__WORK ITEM__
From the line containing "Where should I" to the end of the records, print every line exactly, both ends included, and leave out the pictures.

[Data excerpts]
---*---
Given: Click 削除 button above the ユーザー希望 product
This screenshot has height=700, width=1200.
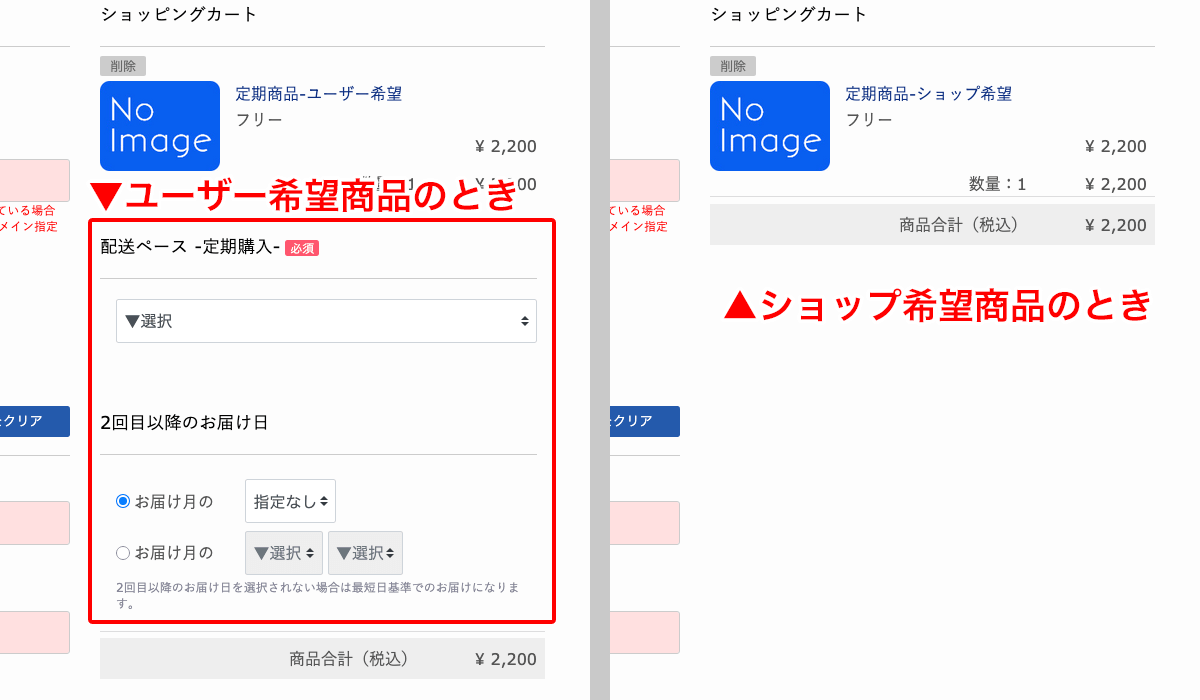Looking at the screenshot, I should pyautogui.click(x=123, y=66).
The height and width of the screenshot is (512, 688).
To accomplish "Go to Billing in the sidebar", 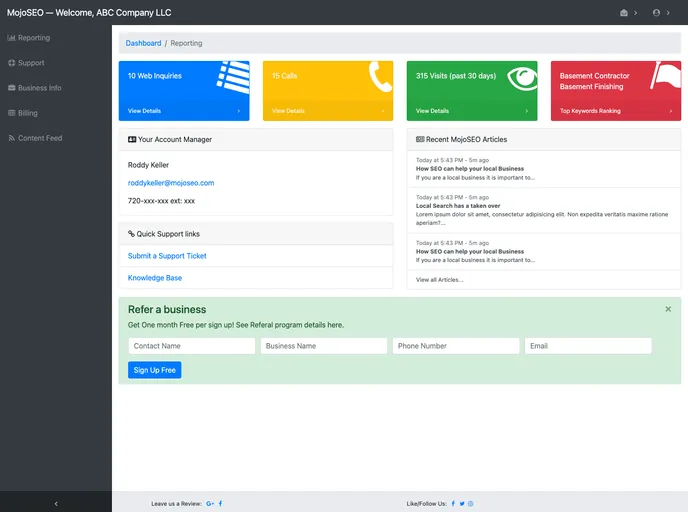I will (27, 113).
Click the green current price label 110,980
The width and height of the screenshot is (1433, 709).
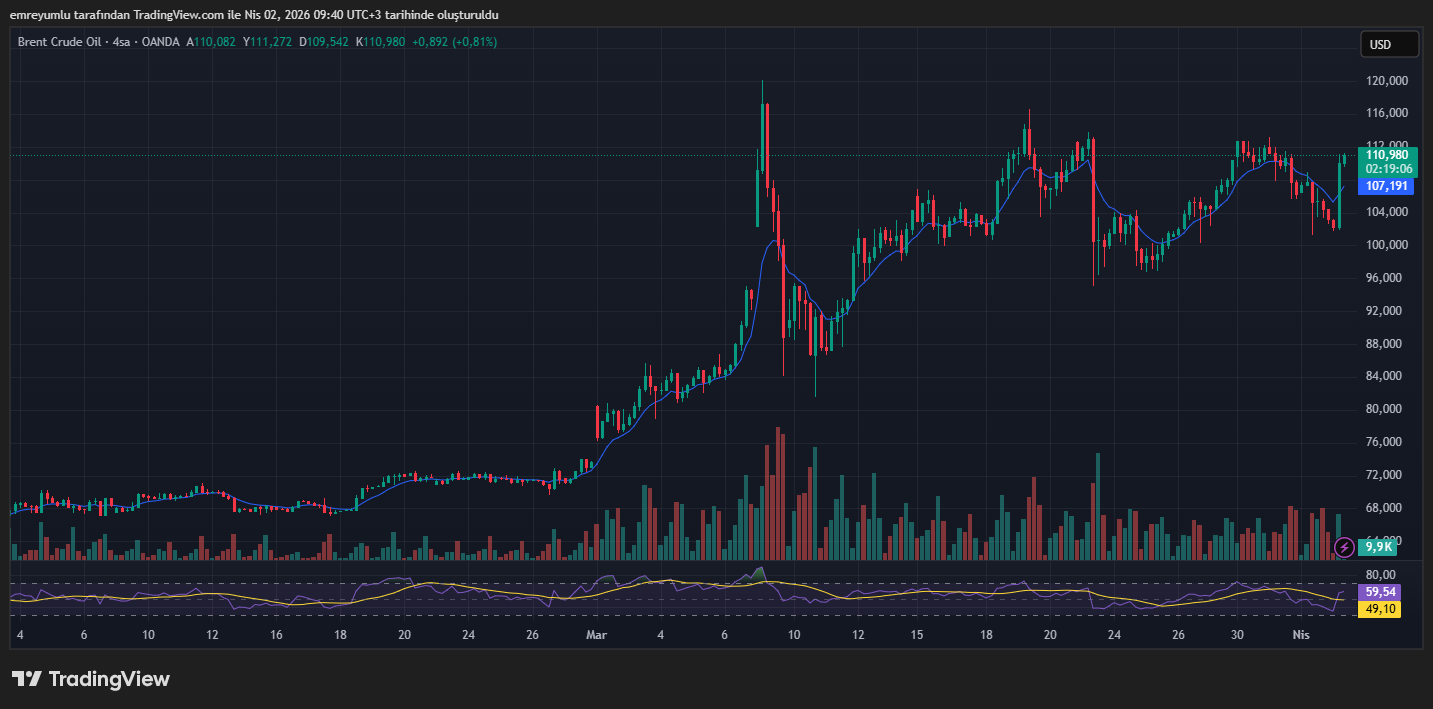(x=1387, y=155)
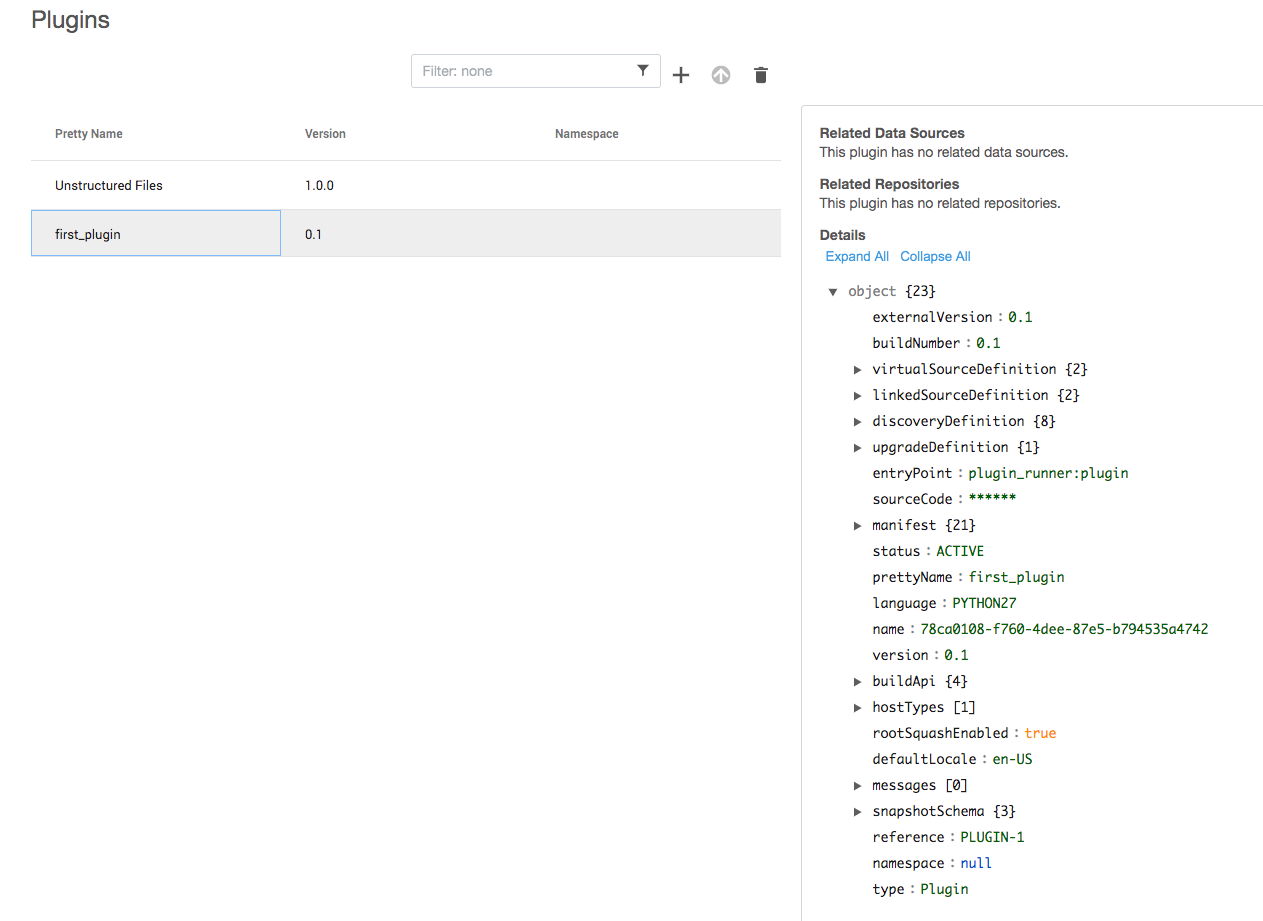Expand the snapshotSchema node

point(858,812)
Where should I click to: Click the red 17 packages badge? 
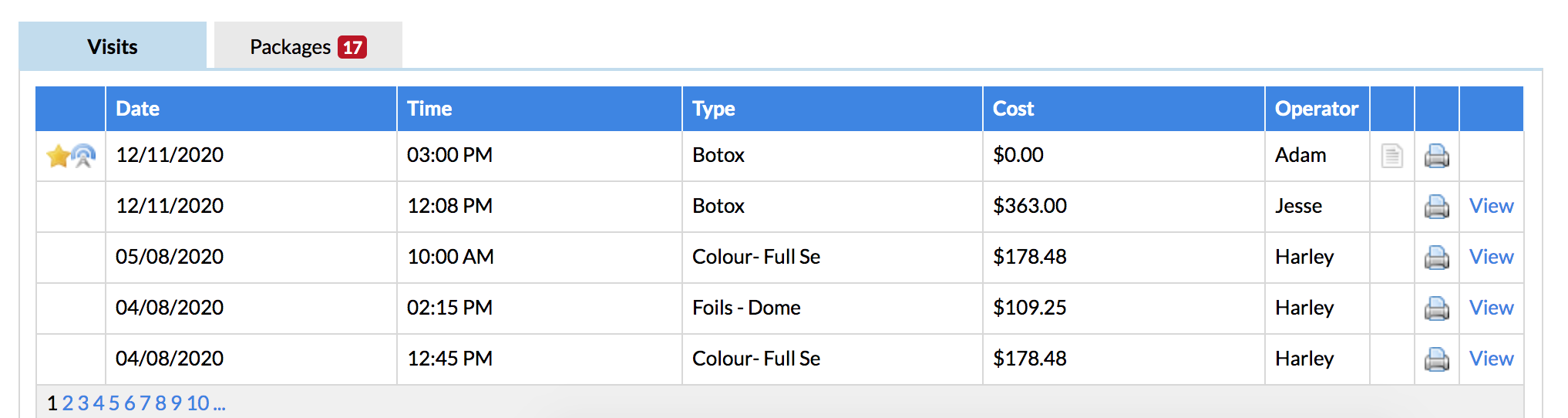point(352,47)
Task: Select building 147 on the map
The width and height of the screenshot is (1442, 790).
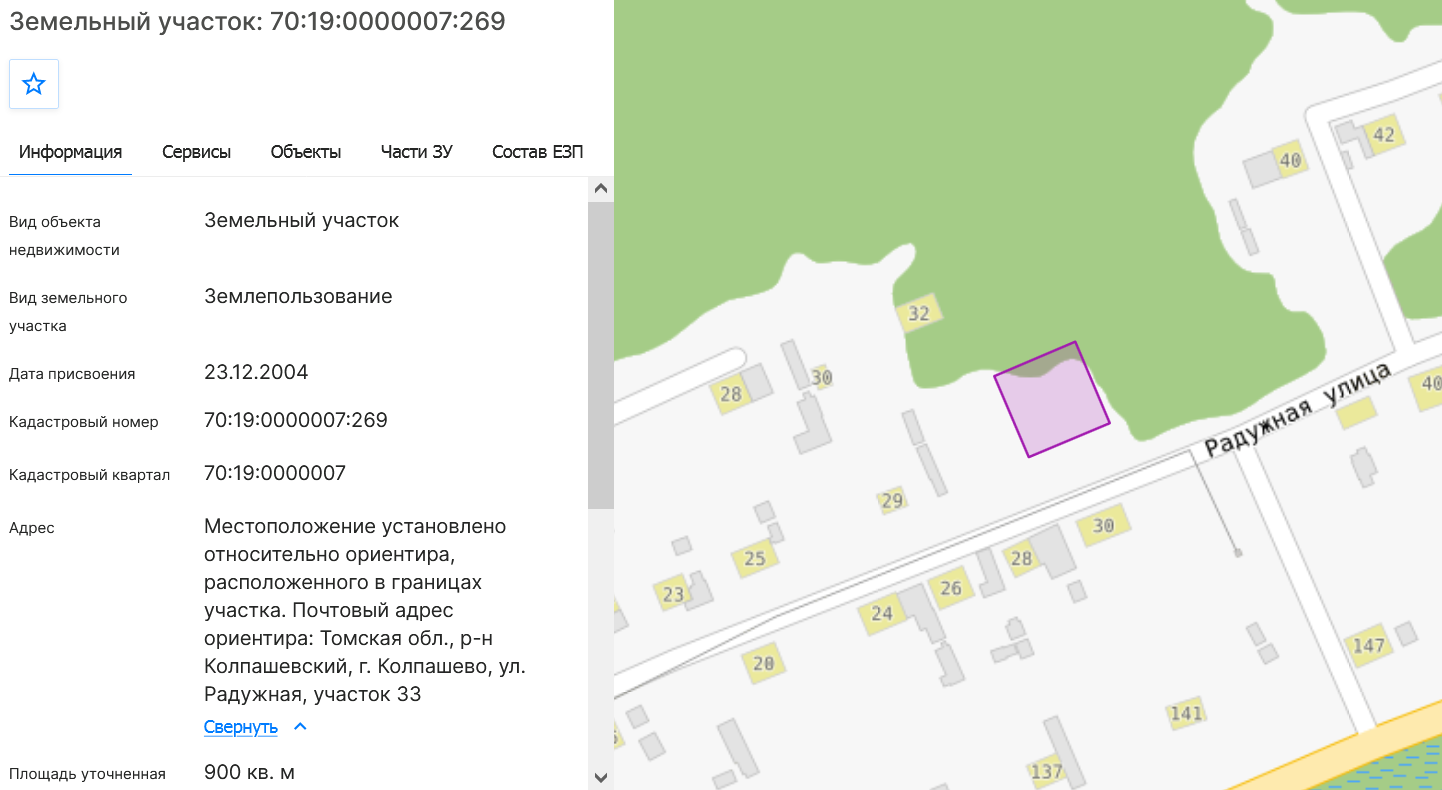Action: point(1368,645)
---*---
__FINISHED EXERCISE__
Where should I click to: Click the red 17 packages badge? 
point(352,47)
Task: Select building 147 on the map
The width and height of the screenshot is (1442, 790).
Action: point(1368,645)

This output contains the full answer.